JOURNAL ARTICLE

When children die: a seminar series for pediatric residents

Rochelle Bagatell, Robyn Meyer, Sandra Herron, Alice Berger, Rodrigo Villar
Pediatrics 2002, 110 (2): 348-53
12165589

OBJECTIVE: Our goals were to assist residents in acquiring skills needed to care for children at the end of life and to increase their comfort level regarding critical aspects of caring for dying children.

METHODS: We designed and implemented a 6-part seminar series for pediatric residents in their postgraduate year-2 at the University of Arizona Pediatric Residency Program. The series consisted of small group sessions regarding medical and legal issues facing physicians at the time of a pediatric patient's death, symptom management in dying children, approaches to limitation of care and discussion of impending death of a child, cultural and developmental factors impacting on the care of children at the end of life, parent and sibling bereavement after the death of a child, and physician's personal responses to the death of pediatric patients. The sessions were conducted on weekday evenings away from patient care settings and included input from community-based individuals as well as academic pediatric subspecialists. To promote active discussion, size was limited to 12 participants. Pretests and posttests were used to evaluate the success of this program. Residents' level of comfort with important issues in end-of-life care was measured using a 5-point Likert scale.

RESULTS: Although most of the residents taking part in the seminar series had previously participated in discussions of limitation of care of a child and/or had performed advanced life support measures on a child, few had any previous training in end-of-life care.

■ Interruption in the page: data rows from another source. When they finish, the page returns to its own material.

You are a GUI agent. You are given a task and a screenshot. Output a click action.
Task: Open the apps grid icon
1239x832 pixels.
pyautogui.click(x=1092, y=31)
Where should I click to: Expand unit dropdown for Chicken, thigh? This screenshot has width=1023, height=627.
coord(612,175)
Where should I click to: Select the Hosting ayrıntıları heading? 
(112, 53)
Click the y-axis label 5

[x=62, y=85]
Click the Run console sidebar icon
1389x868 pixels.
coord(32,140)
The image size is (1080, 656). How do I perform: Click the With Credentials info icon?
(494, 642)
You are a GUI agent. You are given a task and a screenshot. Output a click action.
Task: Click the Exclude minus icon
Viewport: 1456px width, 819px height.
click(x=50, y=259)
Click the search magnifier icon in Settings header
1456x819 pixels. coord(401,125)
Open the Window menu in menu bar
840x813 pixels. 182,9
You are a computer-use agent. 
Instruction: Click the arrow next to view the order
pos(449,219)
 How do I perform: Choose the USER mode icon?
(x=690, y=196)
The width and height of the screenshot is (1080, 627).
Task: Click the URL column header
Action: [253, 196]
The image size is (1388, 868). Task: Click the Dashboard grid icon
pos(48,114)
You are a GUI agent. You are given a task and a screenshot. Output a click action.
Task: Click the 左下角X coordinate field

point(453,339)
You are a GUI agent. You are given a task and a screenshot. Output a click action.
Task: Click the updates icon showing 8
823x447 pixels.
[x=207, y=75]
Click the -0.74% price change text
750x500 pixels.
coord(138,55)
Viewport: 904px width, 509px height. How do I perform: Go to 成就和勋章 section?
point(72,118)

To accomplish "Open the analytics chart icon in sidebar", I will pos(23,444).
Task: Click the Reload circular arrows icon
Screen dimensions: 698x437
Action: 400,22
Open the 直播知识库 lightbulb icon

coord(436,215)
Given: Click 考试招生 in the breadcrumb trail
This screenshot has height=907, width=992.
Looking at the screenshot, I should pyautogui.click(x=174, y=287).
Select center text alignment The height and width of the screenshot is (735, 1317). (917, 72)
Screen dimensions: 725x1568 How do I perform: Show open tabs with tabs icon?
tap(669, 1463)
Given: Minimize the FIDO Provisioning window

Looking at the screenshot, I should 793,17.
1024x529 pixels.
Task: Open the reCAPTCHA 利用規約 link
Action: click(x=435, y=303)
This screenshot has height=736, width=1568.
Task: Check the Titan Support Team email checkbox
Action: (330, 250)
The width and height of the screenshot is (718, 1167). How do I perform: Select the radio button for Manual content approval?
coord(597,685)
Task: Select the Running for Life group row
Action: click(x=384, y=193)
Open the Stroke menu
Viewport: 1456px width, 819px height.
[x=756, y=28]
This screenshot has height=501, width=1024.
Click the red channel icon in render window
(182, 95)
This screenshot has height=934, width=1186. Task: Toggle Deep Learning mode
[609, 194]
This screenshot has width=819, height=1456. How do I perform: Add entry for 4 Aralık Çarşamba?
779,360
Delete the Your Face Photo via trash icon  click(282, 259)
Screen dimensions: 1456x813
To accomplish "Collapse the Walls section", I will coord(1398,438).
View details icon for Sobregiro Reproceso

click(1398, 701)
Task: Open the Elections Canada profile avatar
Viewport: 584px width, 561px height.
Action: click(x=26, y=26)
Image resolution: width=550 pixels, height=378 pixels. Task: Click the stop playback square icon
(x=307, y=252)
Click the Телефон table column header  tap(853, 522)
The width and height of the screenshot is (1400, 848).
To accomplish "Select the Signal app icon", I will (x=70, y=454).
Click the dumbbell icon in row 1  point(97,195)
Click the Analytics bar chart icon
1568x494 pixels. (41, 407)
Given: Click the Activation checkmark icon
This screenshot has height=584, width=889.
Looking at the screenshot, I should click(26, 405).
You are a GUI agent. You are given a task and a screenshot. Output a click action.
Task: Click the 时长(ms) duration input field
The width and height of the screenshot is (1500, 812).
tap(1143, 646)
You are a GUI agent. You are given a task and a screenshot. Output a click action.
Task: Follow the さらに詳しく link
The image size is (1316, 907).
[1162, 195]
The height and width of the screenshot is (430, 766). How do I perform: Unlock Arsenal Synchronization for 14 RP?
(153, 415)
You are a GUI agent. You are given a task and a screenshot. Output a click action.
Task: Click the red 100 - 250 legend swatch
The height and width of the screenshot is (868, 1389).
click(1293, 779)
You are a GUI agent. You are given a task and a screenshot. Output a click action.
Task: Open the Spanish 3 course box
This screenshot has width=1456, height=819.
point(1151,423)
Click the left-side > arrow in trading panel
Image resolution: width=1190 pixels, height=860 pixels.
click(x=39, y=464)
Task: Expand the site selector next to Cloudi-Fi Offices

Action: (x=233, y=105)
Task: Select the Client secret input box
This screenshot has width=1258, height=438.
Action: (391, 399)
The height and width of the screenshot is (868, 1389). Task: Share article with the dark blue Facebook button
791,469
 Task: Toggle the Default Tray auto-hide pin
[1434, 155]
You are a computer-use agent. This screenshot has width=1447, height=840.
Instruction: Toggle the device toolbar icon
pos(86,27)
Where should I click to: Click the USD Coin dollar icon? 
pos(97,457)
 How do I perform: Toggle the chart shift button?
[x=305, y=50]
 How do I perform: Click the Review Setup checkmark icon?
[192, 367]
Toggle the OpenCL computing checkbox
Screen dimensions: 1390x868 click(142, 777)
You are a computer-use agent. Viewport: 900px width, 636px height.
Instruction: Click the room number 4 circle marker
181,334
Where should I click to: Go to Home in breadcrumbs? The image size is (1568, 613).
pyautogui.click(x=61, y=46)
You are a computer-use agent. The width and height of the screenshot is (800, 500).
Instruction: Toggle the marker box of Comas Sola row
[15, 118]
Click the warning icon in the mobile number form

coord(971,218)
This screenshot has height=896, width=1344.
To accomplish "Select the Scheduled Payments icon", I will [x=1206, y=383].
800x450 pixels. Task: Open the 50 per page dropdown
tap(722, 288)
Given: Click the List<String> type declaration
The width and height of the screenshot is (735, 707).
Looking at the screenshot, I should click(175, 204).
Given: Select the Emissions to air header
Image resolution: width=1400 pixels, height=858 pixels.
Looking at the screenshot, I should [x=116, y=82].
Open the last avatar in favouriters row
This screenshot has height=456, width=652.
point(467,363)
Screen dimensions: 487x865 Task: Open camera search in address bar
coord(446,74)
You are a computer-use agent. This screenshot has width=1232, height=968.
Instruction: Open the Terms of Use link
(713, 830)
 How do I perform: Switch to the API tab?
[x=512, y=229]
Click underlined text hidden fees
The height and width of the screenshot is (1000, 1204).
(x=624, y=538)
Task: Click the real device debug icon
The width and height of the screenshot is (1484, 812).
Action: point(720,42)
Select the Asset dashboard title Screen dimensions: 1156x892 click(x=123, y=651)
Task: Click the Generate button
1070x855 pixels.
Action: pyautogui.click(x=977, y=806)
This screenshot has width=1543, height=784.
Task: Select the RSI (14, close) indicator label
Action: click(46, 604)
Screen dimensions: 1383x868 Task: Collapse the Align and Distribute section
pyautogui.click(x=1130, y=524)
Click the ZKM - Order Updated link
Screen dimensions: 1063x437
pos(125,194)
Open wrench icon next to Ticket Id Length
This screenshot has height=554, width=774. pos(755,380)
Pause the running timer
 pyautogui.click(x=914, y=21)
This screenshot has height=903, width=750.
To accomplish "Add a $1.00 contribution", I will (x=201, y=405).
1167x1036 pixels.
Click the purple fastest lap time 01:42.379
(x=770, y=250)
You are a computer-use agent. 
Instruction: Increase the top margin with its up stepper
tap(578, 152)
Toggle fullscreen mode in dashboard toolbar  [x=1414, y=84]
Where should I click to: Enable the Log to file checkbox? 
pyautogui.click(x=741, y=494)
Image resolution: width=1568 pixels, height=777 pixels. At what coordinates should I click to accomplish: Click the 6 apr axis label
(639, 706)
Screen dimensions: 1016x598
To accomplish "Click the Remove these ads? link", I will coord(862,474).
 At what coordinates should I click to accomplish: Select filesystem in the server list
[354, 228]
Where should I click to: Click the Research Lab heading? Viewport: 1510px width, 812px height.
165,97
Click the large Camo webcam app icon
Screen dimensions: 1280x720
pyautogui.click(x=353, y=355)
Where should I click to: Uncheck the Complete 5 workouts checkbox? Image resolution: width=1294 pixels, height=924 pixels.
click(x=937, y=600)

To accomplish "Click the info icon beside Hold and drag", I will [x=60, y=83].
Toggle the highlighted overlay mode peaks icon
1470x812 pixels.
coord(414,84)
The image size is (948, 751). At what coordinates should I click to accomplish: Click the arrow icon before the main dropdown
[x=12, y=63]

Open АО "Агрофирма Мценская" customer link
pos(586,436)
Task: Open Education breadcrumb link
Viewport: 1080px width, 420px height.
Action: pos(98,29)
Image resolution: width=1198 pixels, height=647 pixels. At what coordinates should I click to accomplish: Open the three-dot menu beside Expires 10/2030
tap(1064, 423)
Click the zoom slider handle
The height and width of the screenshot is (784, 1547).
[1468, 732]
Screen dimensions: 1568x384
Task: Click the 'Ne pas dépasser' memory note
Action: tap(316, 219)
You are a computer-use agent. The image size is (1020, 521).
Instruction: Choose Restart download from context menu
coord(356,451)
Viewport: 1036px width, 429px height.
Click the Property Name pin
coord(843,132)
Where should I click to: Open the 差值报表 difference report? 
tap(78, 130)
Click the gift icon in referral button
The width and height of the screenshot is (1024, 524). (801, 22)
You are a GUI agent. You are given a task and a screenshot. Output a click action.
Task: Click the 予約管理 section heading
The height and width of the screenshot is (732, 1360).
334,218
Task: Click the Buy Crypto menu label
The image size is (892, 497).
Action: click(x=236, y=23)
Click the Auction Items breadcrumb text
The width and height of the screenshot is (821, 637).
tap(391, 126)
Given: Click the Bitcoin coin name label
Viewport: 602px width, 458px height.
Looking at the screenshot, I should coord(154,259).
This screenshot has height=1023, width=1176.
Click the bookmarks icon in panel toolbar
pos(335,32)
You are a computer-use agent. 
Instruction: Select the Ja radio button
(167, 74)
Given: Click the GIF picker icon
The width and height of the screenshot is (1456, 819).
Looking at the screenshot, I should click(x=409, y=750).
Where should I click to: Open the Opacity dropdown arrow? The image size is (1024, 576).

Responses of the 8 participants who completed both the pretests and posttests were evaluated for assessment of changes in comfort level in areas pertinent to end-of-life care. We found that on completion of this program, residents were significantly more comfortable with logistic issues and symptom management, discussing death and limitation of medical care with families, discussing end-of-life care with colleagues and families, handling conflicts within the health care team, working with families of varying ethnic backgrounds, guiding developmentally appropriate discussions of death, identifying and seeking out advice from a role model regarding end-of-life care, and coping with their own responses to a child's death. Costs of this seminar series were minimal.

CONCLUSIONS: An inexpensive, discussion-based seminar series successfully provided pediatric residents with basic information regarding end-of-life care and significantly increased their confidence as clinicians caring for seriously ill and dying children.